Collected data entries:
•••
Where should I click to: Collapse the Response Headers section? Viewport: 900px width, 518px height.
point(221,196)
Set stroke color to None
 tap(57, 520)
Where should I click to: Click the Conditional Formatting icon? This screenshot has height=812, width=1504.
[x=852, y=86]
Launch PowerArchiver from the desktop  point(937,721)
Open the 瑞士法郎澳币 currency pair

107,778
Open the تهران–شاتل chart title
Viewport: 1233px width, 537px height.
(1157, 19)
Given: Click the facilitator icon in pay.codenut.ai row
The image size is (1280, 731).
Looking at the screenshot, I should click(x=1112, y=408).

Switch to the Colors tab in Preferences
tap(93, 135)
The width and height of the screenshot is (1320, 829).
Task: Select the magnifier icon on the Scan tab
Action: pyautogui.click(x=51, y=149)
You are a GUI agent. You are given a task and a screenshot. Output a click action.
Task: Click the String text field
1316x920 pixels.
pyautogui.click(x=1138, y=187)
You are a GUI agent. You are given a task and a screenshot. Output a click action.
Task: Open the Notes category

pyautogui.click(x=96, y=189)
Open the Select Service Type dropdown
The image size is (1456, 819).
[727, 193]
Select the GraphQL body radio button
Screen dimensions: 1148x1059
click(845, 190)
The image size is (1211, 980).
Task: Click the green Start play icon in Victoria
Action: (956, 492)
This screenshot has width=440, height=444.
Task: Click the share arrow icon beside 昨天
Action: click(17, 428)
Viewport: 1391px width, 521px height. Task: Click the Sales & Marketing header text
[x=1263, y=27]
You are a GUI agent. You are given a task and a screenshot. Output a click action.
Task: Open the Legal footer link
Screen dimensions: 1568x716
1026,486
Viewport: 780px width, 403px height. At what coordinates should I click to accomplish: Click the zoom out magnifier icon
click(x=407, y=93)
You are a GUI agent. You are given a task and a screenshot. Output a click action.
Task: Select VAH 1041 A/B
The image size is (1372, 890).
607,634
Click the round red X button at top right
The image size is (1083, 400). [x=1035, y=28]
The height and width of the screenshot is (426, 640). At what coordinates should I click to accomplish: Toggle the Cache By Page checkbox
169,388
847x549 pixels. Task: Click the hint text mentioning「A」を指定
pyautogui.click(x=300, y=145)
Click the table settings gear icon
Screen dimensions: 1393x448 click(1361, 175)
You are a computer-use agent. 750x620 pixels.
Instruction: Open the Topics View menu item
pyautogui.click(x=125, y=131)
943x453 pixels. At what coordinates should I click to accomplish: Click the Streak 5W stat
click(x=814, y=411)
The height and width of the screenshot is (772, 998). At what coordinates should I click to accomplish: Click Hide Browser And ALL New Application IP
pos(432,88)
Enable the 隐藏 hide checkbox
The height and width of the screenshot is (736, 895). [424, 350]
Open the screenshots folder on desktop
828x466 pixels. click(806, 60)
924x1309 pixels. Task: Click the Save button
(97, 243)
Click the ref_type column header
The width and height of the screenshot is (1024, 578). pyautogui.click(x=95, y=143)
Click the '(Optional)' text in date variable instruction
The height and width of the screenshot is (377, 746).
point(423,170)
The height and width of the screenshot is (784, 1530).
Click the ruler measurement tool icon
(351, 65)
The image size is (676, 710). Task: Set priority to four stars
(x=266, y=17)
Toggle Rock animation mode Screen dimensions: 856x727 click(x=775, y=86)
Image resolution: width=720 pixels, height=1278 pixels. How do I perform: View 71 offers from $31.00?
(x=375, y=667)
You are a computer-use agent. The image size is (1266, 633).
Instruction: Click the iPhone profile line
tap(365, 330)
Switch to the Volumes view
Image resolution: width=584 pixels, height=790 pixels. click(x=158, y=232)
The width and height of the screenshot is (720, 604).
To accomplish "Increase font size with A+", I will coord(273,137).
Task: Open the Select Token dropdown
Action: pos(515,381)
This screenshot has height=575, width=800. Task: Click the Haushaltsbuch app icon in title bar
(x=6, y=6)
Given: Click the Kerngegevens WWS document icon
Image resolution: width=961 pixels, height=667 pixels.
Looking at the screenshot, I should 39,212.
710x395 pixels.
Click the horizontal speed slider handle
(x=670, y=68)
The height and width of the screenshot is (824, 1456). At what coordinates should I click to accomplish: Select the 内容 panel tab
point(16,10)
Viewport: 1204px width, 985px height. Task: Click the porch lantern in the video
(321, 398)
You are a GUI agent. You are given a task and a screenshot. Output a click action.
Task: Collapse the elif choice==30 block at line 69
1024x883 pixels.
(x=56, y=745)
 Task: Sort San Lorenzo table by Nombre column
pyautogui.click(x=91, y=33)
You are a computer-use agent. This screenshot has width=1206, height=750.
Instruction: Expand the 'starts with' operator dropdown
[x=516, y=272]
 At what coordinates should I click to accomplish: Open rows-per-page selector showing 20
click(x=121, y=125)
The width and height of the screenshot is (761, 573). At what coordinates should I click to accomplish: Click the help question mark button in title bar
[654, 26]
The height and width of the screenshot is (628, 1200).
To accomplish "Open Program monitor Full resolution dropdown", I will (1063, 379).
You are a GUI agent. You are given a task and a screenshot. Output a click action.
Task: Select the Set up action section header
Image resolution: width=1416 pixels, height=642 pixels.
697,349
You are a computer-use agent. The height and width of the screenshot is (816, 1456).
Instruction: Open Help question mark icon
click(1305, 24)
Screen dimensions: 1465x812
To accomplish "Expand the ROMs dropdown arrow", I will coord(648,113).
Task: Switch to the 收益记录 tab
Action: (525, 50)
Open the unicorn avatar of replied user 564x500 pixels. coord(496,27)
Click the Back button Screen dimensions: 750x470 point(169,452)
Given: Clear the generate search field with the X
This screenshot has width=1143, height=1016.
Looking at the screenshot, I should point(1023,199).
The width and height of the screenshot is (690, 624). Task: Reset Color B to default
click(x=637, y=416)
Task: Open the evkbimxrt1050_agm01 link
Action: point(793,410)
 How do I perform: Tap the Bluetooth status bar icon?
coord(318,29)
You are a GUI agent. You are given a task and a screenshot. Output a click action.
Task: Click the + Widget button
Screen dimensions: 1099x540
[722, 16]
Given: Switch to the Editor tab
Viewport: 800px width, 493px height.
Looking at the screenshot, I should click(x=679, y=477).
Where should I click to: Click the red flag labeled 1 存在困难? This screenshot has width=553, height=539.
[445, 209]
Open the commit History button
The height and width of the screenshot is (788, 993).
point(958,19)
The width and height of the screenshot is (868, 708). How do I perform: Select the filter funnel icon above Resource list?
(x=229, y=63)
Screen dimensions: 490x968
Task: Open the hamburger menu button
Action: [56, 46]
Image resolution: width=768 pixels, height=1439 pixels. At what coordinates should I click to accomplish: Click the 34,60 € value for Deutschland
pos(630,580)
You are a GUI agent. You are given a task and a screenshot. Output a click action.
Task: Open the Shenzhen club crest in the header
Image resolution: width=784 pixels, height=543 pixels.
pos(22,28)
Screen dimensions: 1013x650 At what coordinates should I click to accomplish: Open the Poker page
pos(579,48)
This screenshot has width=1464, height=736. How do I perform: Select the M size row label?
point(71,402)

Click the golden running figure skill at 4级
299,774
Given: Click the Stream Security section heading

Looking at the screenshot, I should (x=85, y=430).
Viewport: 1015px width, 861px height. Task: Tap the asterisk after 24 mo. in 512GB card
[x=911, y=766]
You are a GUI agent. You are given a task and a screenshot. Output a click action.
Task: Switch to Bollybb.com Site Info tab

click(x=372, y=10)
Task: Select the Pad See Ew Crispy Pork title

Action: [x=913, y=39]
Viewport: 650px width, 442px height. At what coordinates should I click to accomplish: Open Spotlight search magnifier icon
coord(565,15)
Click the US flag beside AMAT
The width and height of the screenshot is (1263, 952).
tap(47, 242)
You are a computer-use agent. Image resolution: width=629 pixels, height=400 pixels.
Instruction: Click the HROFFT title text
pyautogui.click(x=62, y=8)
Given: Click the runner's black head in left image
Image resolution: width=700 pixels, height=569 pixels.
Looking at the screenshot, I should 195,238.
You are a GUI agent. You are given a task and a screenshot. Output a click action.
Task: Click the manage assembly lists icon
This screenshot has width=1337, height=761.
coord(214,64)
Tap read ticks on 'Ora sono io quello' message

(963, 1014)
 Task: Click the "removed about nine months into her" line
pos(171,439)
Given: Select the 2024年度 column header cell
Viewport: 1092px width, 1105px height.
•••
• [What to work on]: In the entries above, find the line holding "The height and width of the screenshot is (784, 1530)." and the line holding "Given: Click the Kerngegevens"; print both of them and every line between, exactly, and nothing else.

• [Output for this exercise]:
The height and width of the screenshot is (784, 1530).
Click the ruler measurement tool icon
(351, 65)
The image size is (676, 710). Task: Set priority to four stars
(x=266, y=17)
Toggle Rock animation mode Screen dimensions: 856x727 click(x=775, y=86)
Image resolution: width=720 pixels, height=1278 pixels. How do I perform: View 71 offers from $31.00?
(x=375, y=667)
You are a computer-use agent. The image size is (1266, 633).
Instruction: Click the iPhone profile line
tap(365, 330)
Switch to the Volumes view
Image resolution: width=584 pixels, height=790 pixels. click(x=158, y=232)
The width and height of the screenshot is (720, 604).
To accomplish "Increase font size with A+", I will coord(273,137).
Task: Open the Select Token dropdown
Action: pos(515,381)
This screenshot has height=575, width=800. Task: Click the Haushaltsbuch app icon in title bar
(x=6, y=6)
Given: Click the Kerngegevens WWS document icon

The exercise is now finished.